Iedere vreemdeling die in Nederland verblijft, zal in zekere mate banden aangaan met Nederland. Dit geldt zeker ook voor kinderen. Hoe langer een kind in Nederland is, hoe sterker de banden met Nederland zullen zijn. Deze banden worden, zoals gezegd, betrokken in een bredere belangenafweging.
Vraag 3
Hoe is het mogelijk dat Nigeria niet op de lijst van veilige landen staat van het Immigratie- en Naturalisatiedienst (IND), maar dit gezin wel is uitgezet? Hoe verantwoordt u het uitzetten van een moeder met drie kinderen naar een stad waar ze niet vandaan komen en geen contacten hebben?
Vraag 4
Hoe verhoudt dit zich met het ‘regelmatig oplaaiende’ en ‘toenemende’ geweld in Nigeria waar de minister van Buitenlandse Zaken over spreekt in zijn beantwoording op eerdere schriftelijke vragen? [2]
Antwoord op vraag 3 en 4
Dat een land niet voorkomt op de lijst veilige landen, laat onverlet dat in individuele gevallen door de IND gemotiveerd kan worden vastgesteld dat de vreemdeling in land van herkomst geen gegronde vrees heeft voor vervolging of het reële risico loopt op schending van artikel 3 van het EVRM.
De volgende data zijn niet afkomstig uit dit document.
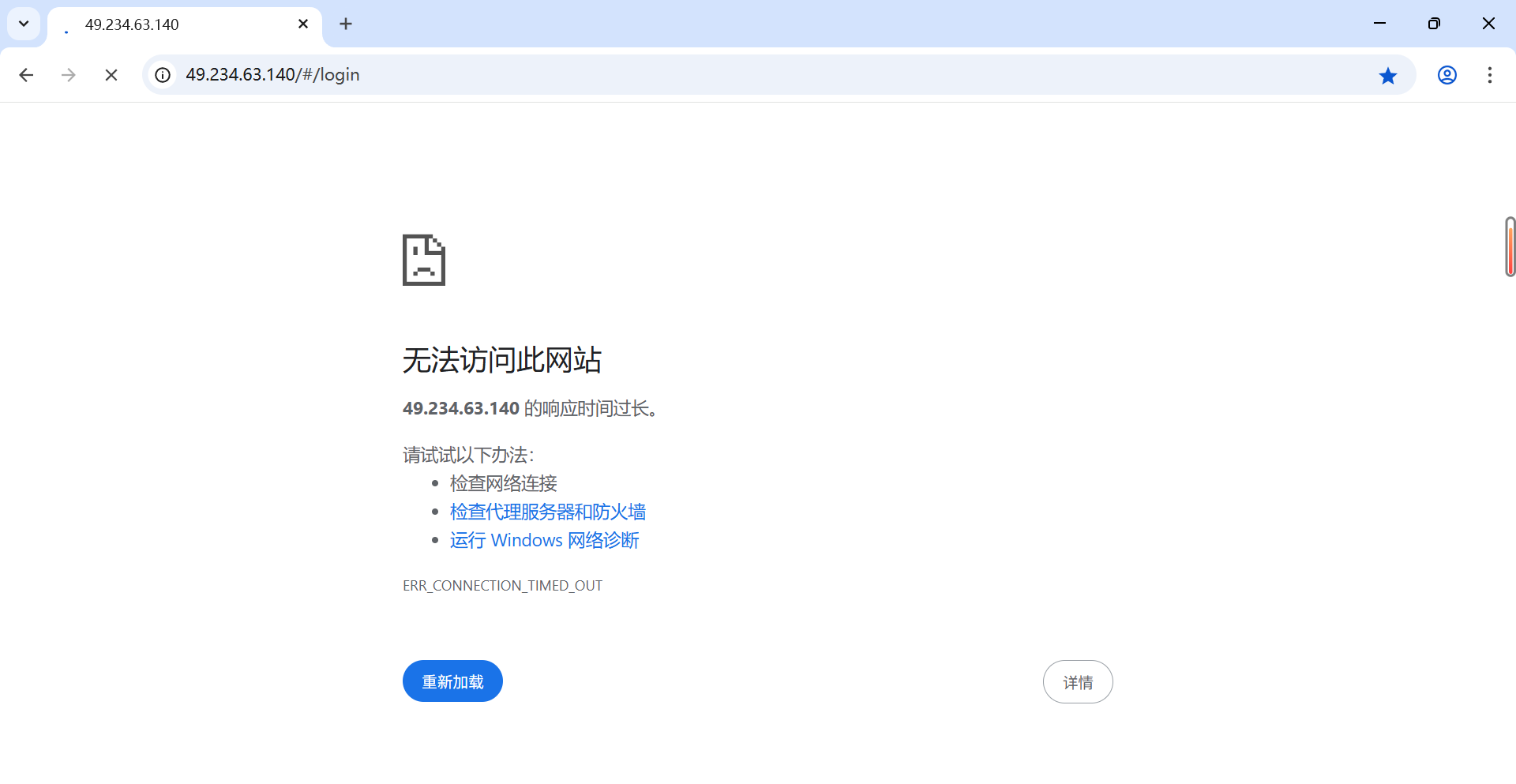Click inside the address bar
Image resolution: width=1516 pixels, height=784 pixels.
coord(553,75)
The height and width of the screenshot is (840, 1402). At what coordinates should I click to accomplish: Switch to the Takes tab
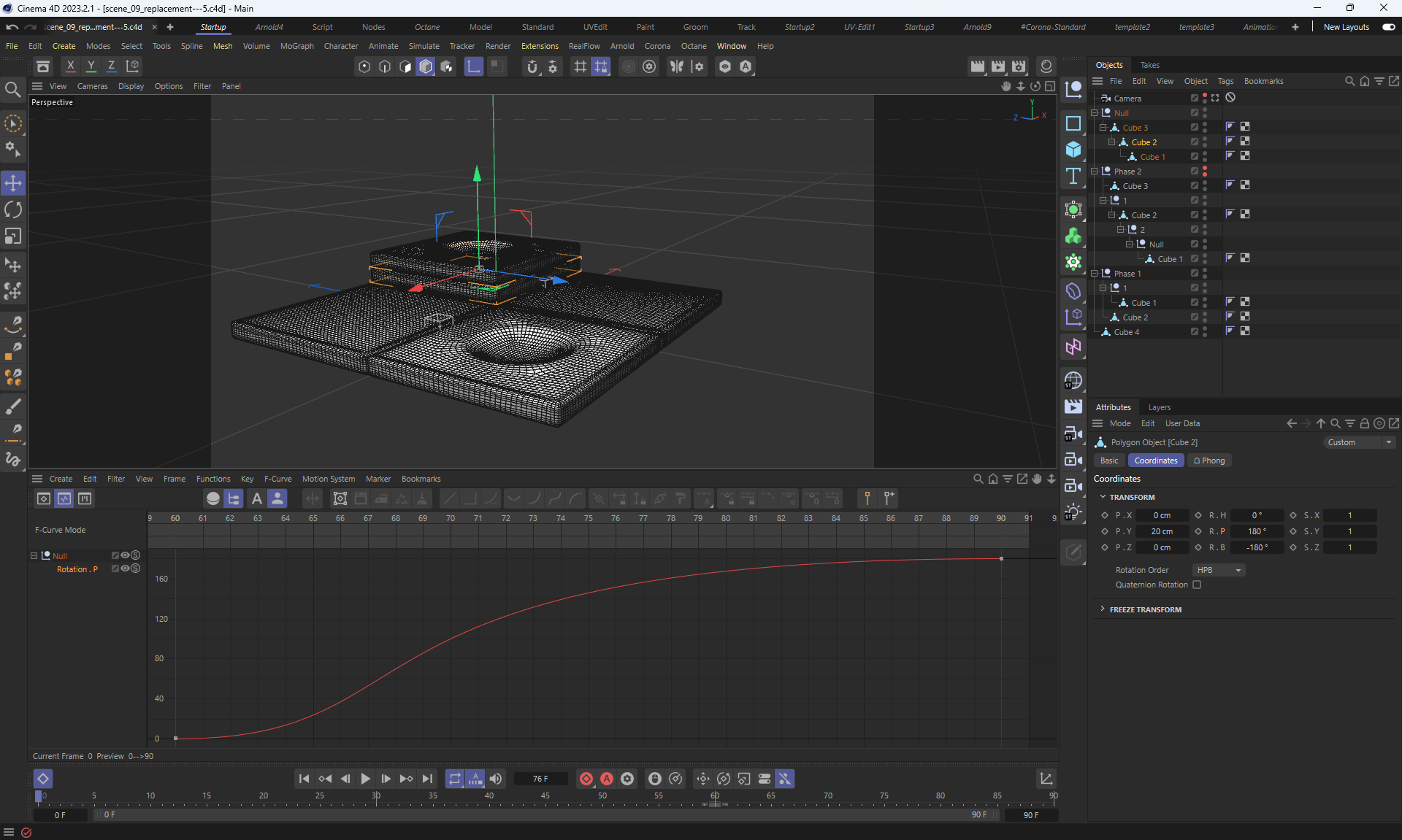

Voorts worden bij de toepassing van artikel 8 EVRM de banden van de vreemdeling met het land van herkomst gewogen.
Het uitgangspunt is dat de vreemdeling zelf verantwoordelijk is voor zijn/haar vertrek. De DTenV faciliteert de vreemdeling daarbij zoveel als mogelijk. Naast het faciliteren bij het verkrijgen van reisdocumenten en het boeken van vliegtickets wordt de vreemdeling in vertrekgesprekken ook geïnformeerd over de uitgebreide ondersteuningsmogelijkheden, zoals de basisondersteuning en de herintegratieondersteuning, zodat de vreemdeling met een duurzaam perspectief kan terugkeren naar het land van herkomst. Hiervoor werkt de DTenV samen met diverse (maatschappelijke) organisaties, zoals het IOM en NGO’s. Een deel van de vreemdelingen wil Nederland, ondanks de beschikbare ondersteuningsmogelijkheden, echter niet uit eigen beweging verlaten. In dat geval is gedwongen vertrek aan de orde. Het is een eigen keuze van de vreemdeling om uiteindelijk geen gebruik te maken van de beschikbare ondersteuningsmogelijkheden.
Vraag 5
Hoe verantwoordt u het uitzetten van in Nederland geboren en gewortelde kinderen die na vijf jaar naar een onveilig land moeten dat ze niet kennen?
Antwoord op vraag 5
Het belang van het kind is, zowel in asielprocedures als in reguliere toelatingsprocedures, onderdeel van de belangenafweging in het kader van artikel 8 EVRM. In de toetsing aan artikel 8 EVRM wordt het belang van het kind meegewogen, zoals dit hoort op basis van artikel 3 van het Internationaal Verdrag inzake de Rechten van het Kind (IVRK). Daaruit volgt dat het belang van het kind een eerste overweging dient te zijn bij alle maatregelen die kinderen betreffen.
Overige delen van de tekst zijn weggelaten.